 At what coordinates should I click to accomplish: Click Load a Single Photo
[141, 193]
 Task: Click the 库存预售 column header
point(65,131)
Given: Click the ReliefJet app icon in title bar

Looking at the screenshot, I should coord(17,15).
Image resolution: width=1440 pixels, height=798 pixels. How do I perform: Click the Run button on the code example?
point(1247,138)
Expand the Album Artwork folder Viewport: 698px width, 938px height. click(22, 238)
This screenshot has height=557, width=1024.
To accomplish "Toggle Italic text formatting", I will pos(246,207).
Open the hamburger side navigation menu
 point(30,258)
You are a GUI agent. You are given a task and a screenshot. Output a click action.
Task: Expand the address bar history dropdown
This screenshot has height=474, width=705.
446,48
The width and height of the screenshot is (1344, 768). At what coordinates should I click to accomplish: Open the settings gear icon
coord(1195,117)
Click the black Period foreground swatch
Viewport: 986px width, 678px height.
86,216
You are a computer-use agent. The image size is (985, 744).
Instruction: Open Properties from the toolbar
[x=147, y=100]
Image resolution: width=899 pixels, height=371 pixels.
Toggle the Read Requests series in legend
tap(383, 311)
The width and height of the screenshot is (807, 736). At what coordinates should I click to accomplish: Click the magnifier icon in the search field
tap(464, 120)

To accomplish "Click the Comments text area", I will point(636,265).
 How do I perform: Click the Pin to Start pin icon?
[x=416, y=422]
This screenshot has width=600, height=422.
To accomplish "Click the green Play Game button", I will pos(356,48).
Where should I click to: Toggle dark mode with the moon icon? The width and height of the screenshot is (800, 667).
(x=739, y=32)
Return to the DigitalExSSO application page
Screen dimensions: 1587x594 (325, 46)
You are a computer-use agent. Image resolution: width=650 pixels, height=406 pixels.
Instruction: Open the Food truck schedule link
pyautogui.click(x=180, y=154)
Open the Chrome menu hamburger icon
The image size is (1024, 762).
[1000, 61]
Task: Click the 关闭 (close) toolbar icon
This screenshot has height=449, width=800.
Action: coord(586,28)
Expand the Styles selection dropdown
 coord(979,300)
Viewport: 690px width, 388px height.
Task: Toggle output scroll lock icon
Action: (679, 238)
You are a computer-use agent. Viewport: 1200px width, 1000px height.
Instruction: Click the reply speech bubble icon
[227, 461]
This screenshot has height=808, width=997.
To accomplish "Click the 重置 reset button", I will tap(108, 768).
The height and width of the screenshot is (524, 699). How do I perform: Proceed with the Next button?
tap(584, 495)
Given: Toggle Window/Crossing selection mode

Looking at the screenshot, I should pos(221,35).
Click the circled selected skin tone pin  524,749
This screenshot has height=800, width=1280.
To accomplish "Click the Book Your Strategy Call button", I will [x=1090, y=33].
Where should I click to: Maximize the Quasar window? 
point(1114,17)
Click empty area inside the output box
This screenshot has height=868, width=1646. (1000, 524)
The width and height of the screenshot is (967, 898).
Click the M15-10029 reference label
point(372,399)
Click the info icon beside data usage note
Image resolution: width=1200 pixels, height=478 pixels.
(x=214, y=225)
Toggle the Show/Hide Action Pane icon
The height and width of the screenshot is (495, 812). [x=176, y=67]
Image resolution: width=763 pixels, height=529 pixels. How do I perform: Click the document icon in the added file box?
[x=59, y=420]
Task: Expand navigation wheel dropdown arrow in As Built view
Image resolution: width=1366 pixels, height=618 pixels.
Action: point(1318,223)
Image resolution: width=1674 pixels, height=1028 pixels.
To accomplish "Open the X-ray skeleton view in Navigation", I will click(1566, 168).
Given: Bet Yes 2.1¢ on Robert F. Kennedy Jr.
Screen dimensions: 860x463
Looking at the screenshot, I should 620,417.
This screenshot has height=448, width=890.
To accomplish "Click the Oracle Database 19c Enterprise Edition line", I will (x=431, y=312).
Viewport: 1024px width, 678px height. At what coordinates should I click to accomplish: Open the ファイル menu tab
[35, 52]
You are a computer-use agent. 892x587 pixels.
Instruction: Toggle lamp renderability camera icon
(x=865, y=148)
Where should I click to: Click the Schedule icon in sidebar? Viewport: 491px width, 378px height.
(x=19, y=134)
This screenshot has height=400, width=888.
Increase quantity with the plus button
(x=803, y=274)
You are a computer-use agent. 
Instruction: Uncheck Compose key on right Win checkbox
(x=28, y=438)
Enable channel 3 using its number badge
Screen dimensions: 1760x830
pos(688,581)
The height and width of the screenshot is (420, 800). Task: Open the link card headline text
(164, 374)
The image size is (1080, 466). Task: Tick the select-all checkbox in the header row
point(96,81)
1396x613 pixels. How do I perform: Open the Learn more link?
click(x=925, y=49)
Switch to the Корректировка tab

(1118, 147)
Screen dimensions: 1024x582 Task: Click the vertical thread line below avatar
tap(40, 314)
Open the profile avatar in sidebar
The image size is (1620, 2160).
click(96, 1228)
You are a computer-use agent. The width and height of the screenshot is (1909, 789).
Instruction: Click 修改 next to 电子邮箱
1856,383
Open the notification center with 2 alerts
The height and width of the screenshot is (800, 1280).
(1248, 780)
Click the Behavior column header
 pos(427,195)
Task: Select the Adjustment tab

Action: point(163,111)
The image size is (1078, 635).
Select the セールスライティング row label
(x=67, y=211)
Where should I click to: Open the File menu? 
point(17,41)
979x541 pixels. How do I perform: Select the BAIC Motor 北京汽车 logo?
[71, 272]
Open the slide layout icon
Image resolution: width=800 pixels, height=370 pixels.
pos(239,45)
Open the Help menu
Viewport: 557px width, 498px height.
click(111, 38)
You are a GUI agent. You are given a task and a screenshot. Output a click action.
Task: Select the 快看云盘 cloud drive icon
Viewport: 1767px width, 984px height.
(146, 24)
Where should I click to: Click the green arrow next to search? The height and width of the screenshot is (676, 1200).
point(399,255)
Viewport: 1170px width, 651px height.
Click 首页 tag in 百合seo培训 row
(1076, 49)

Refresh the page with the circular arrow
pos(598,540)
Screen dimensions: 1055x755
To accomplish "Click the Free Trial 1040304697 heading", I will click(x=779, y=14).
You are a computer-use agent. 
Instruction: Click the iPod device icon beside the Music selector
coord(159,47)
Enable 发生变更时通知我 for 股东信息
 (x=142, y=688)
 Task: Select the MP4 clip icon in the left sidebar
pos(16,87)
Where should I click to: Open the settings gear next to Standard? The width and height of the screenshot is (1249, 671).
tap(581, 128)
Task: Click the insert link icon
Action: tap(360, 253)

■ **PROBLEM**
Please repeat the listing word for word.

■ **WRITTEN ANSWER**
 At what coordinates should I click to accomplish: Click Load a Single Photo
[141, 193]
 Task: Click the 库存预售 column header
point(65,131)
Given: Click the ReliefJet app icon in title bar

Looking at the screenshot, I should coord(17,15).
Image resolution: width=1440 pixels, height=798 pixels. How do I perform: Click the Run button on the code example?
point(1247,138)
Expand the Album Artwork folder Viewport: 698px width, 938px height. click(22, 238)
This screenshot has height=557, width=1024.
To accomplish "Toggle Italic text formatting", I will pos(246,207).
Open the hamburger side navigation menu
 point(30,258)
You are a GUI agent. You are given a task and a screenshot. Output a click action.
Task: Expand the address bar history dropdown
This screenshot has height=474, width=705.
446,48
The width and height of the screenshot is (1344, 768). At what coordinates should I click to accomplish: Open the settings gear icon
coord(1195,117)
Click the black Period foreground swatch
Viewport: 986px width, 678px height.
86,216
You are a computer-use agent. The image size is (985, 744).
Instruction: Open Properties from the toolbar
[x=147, y=100]
Image resolution: width=899 pixels, height=371 pixels.
Toggle the Read Requests series in legend
tap(383, 311)
The width and height of the screenshot is (807, 736). At what coordinates should I click to accomplish: Click the magnifier icon in the search field
tap(464, 120)

To accomplish "Click the Comments text area", I will point(636,265).
 How do I perform: Click the Pin to Start pin icon?
[x=416, y=422]
This screenshot has width=600, height=422.
To accomplish "Click the green Play Game button", I will pos(356,48).
Where should I click to: Toggle dark mode with the moon icon? The width and height of the screenshot is (800, 667).
(x=739, y=32)
Return to the DigitalExSSO application page
Screen dimensions: 1587x594 (325, 46)
You are a computer-use agent. Image resolution: width=650 pixels, height=406 pixels.
Instruction: Open the Food truck schedule link
pyautogui.click(x=180, y=154)
Open the Chrome menu hamburger icon
The image size is (1024, 762).
[1000, 61]
Task: Click the 关闭 (close) toolbar icon
This screenshot has height=449, width=800.
Action: coord(586,28)
Expand the Styles selection dropdown
 coord(979,300)
Viewport: 690px width, 388px height.
Task: Toggle output scroll lock icon
Action: (679, 238)
You are a computer-use agent. Viewport: 1200px width, 1000px height.
Instruction: Click the reply speech bubble icon
[227, 461]
This screenshot has height=808, width=997.
To accomplish "Click the 重置 reset button", I will tap(108, 768).
The height and width of the screenshot is (524, 699). How do I perform: Proceed with the Next button?
tap(584, 495)
Given: Toggle Window/Crossing selection mode

Looking at the screenshot, I should pos(221,35).
Click the circled selected skin tone pin  524,749
This screenshot has height=800, width=1280.
To accomplish "Click the Book Your Strategy Call button", I will [x=1090, y=33].
Where should I click to: Maximize the Quasar window? 
point(1114,17)
Click empty area inside the output box
This screenshot has height=868, width=1646. (1000, 524)
The width and height of the screenshot is (967, 898).
Click the M15-10029 reference label
point(372,399)
Click the info icon beside data usage note
Image resolution: width=1200 pixels, height=478 pixels.
(x=214, y=225)
Toggle the Show/Hide Action Pane icon
The height and width of the screenshot is (495, 812). [x=176, y=67]
Image resolution: width=763 pixels, height=529 pixels. How do I perform: Click the document icon in the added file box?
[x=59, y=420]
Task: Expand navigation wheel dropdown arrow in As Built view
Image resolution: width=1366 pixels, height=618 pixels.
Action: point(1318,223)
Image resolution: width=1674 pixels, height=1028 pixels.
To accomplish "Open the X-ray skeleton view in Navigation", I will click(1566, 168).
Given: Bet Yes 2.1¢ on Robert F. Kennedy Jr.
Screen dimensions: 860x463
Looking at the screenshot, I should 620,417.
This screenshot has height=448, width=890.
To accomplish "Click the Oracle Database 19c Enterprise Edition line", I will (x=431, y=312).
Viewport: 1024px width, 678px height. At what coordinates should I click to accomplish: Open the ファイル menu tab
[35, 52]
You are a computer-use agent. 892x587 pixels.
Instruction: Toggle lamp renderability camera icon
(x=865, y=148)
Where should I click to: Click the Schedule icon in sidebar? Viewport: 491px width, 378px height.
(x=19, y=134)
This screenshot has height=400, width=888.
Increase quantity with the plus button
(x=803, y=274)
You are a computer-use agent. 
Instruction: Uncheck Compose key on right Win checkbox
(x=28, y=438)
Enable channel 3 using its number badge
Screen dimensions: 1760x830
pos(688,581)
The height and width of the screenshot is (420, 800). Task: Open the link card headline text
(164, 374)
The image size is (1080, 466). Task: Tick the select-all checkbox in the header row
point(96,81)
1396x613 pixels. How do I perform: Open the Learn more link?
click(x=925, y=49)
Switch to the Корректировка tab

(1118, 147)
Screen dimensions: 1024x582 Task: Click the vertical thread line below avatar
tap(40, 314)
Open the profile avatar in sidebar
The image size is (1620, 2160).
click(96, 1228)
You are a computer-use agent. The width and height of the screenshot is (1909, 789).
Instruction: Click 修改 next to 电子邮箱
1856,383
Open the notification center with 2 alerts
The height and width of the screenshot is (800, 1280).
(1248, 780)
Click the Behavior column header
 pos(427,195)
Task: Select the Adjustment tab

Action: point(163,111)
The image size is (1078, 635).
Select the セールスライティング row label
(x=67, y=211)
Where should I click to: Open the File menu? 
point(17,41)
979x541 pixels. How do I perform: Select the BAIC Motor 北京汽车 logo?
[71, 272]
Open the slide layout icon
Image resolution: width=800 pixels, height=370 pixels.
pos(239,45)
Open the Help menu
Viewport: 557px width, 498px height.
click(111, 38)
You are a GUI agent. You are given a task and a screenshot. Output a click action.
Task: Select the 快看云盘 cloud drive icon
Viewport: 1767px width, 984px height.
(146, 24)
Where should I click to: Click the green arrow next to search? The height and width of the screenshot is (676, 1200).
point(399,255)
Viewport: 1170px width, 651px height.
Click 首页 tag in 百合seo培训 row
(1076, 49)

Refresh the page with the circular arrow
pos(598,540)
Screen dimensions: 1055x755
To accomplish "Click the Free Trial 1040304697 heading", I will click(x=779, y=14).
You are a computer-use agent. 
Instruction: Click the iPod device icon beside the Music selector
coord(159,47)
Enable 发生变更时通知我 for 股东信息
 (x=142, y=688)
 Task: Select the MP4 clip icon in the left sidebar
pos(16,87)
Where should I click to: Open the settings gear next to Standard? The width and height of the screenshot is (1249, 671).
tap(581, 128)
Task: Click the insert link icon
Action: tap(360, 253)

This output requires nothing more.